◆ **Entries shown**:
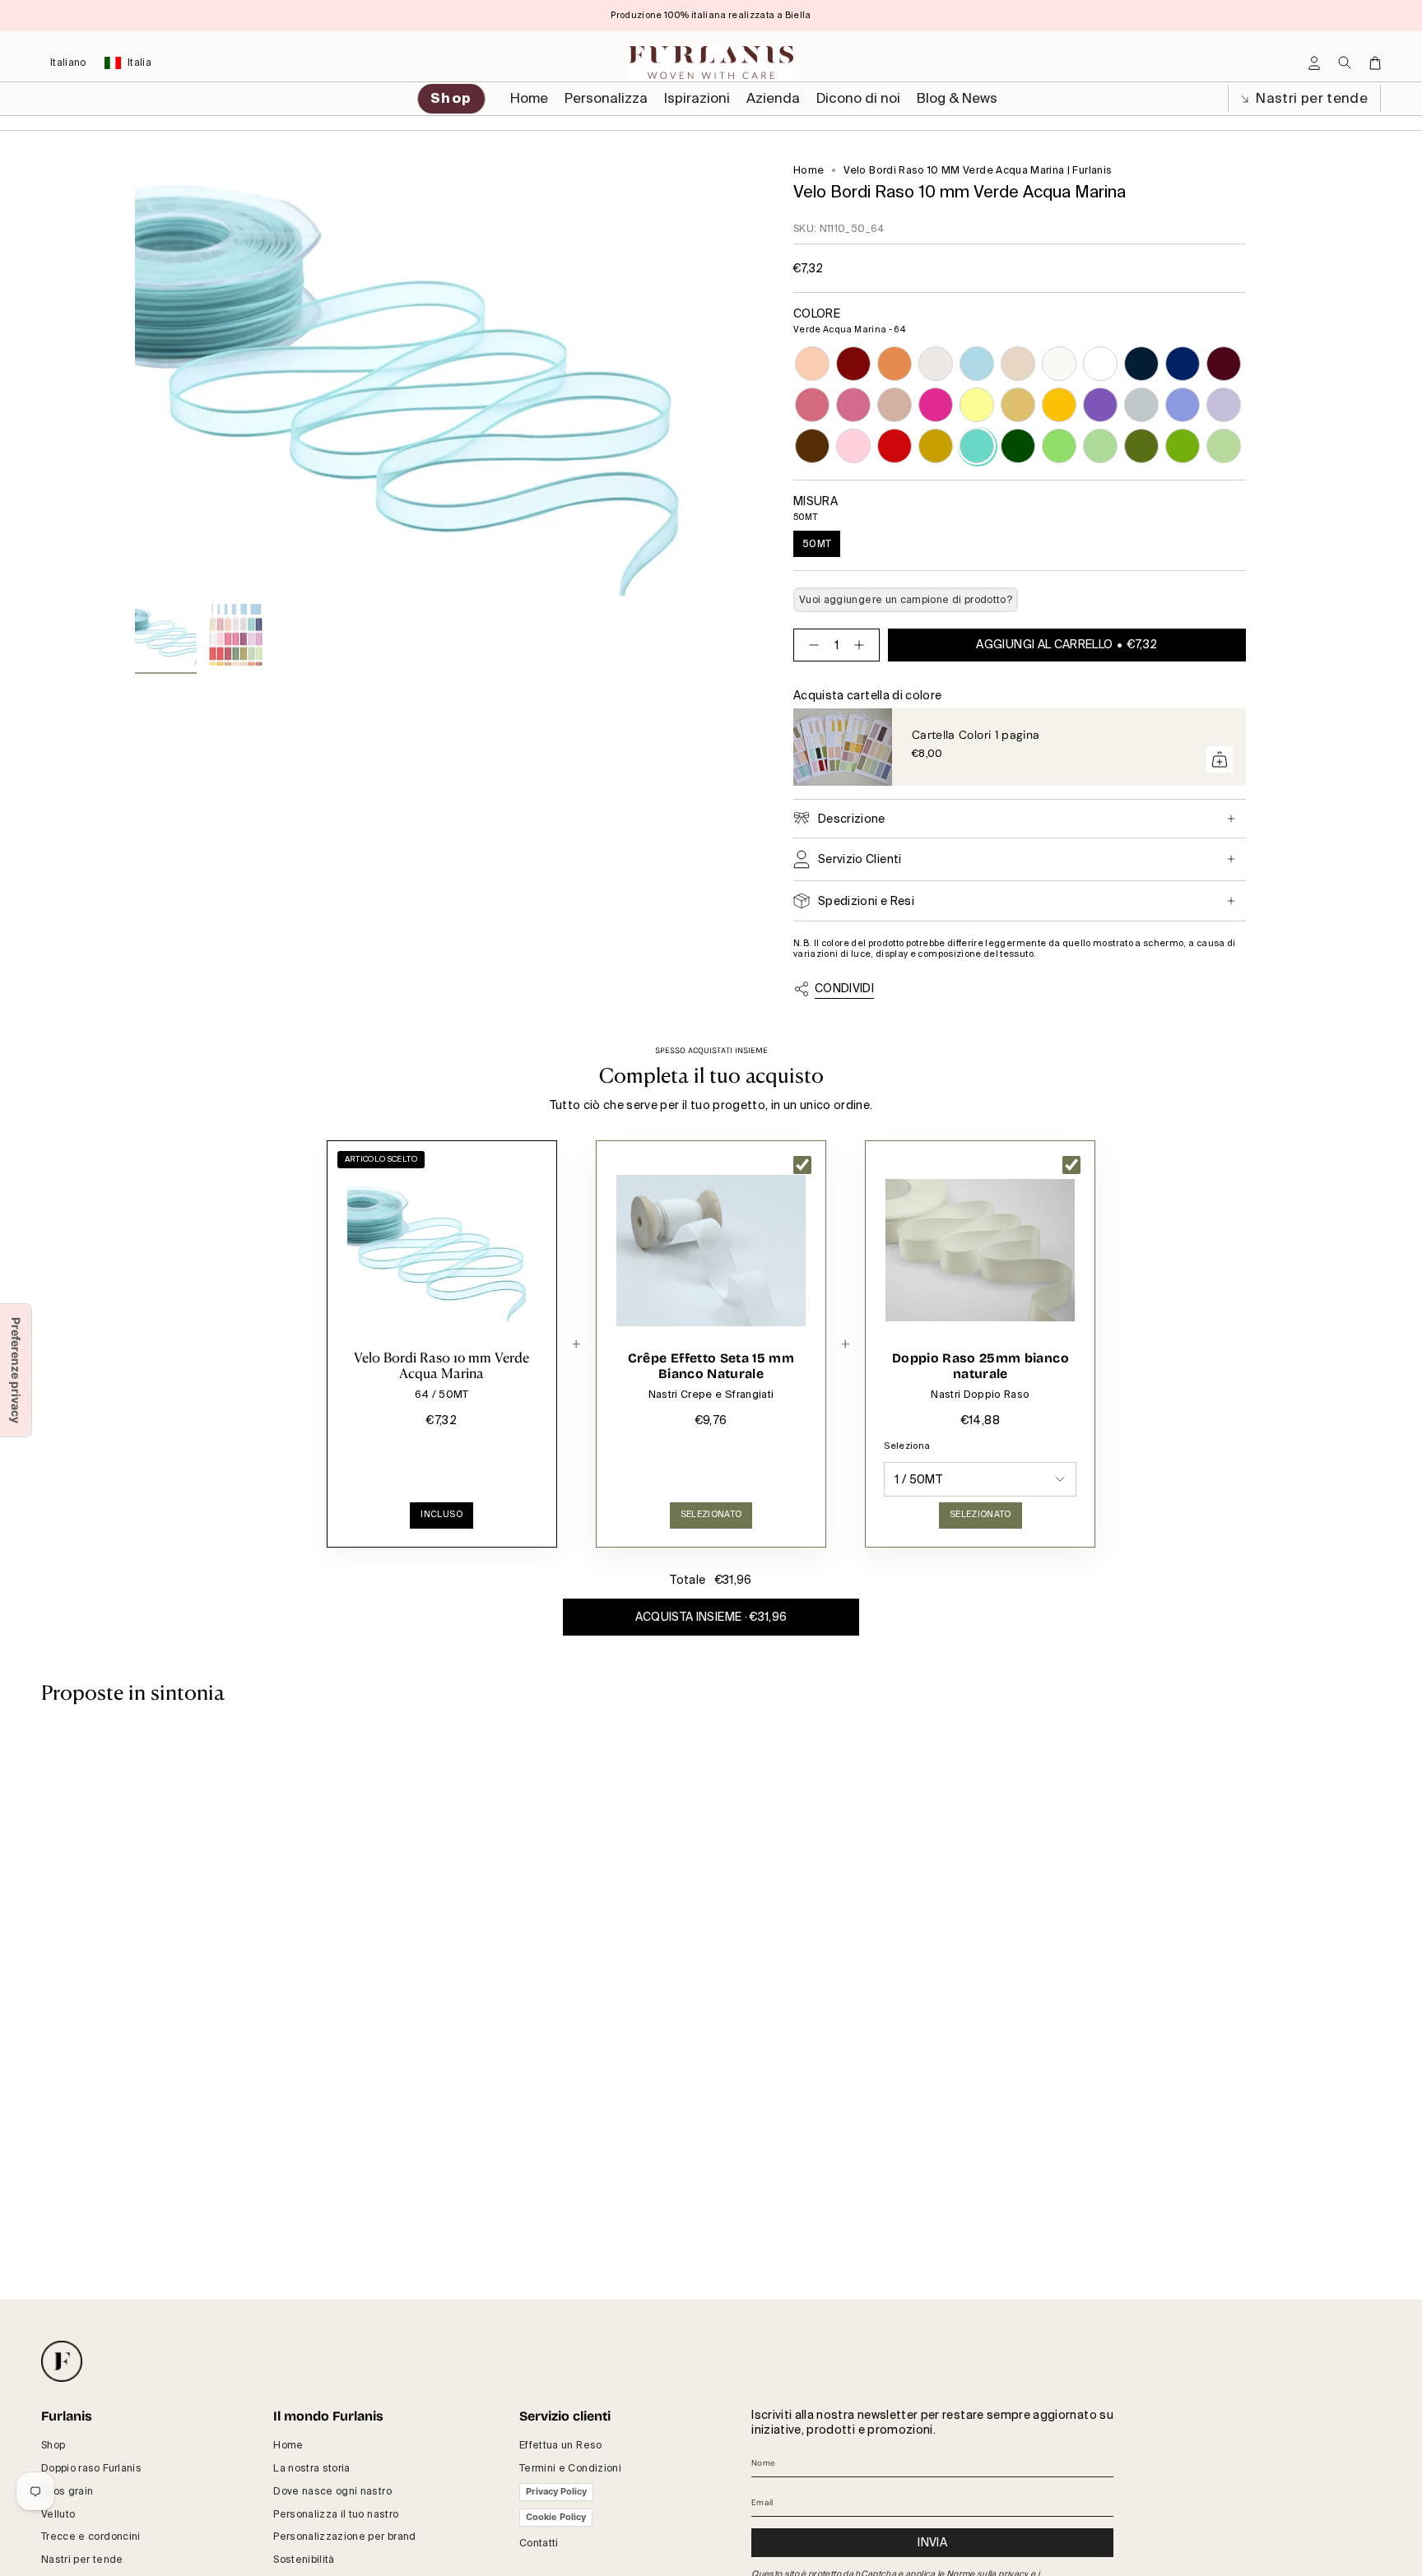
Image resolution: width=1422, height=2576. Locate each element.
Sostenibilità (304, 2559)
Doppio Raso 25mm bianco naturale (980, 1366)
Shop (53, 2445)
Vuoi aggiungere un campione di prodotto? (905, 599)
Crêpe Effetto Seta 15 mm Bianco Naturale (711, 1366)
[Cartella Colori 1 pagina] (842, 747)
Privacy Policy (556, 2491)
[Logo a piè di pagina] (61, 2361)
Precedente (134, 380)
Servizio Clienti (860, 859)
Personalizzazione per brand (344, 2536)
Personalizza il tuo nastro (335, 2514)
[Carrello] (1375, 63)
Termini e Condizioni (570, 2468)
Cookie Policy (556, 2517)
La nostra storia (312, 2468)
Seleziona (907, 1446)
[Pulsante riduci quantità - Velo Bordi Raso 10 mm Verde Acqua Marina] (810, 645)
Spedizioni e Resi (866, 900)
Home (808, 170)
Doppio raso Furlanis (91, 2468)
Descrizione (851, 818)
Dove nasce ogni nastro (332, 2491)
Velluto (58, 2514)
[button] (606, 98)
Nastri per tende (1310, 98)
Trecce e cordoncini (91, 2536)
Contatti (539, 2543)
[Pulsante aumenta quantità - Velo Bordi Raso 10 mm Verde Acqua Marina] (862, 645)
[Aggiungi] (1219, 759)
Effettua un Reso (560, 2445)
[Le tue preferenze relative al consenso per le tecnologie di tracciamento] (15, 1370)
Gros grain (67, 2491)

◆ **Task instructions**:
For an answer, give a copy of every line in the listing that holds the word "quantità".

◆ **Result**:
[Pulsante riduci quantità - Velo Bordi Raso 10 mm Verde Acqua Marina] (810, 645)
[Pulsante aumenta quantità - Velo Bordi Raso 10 mm Verde Acqua Marina] (862, 645)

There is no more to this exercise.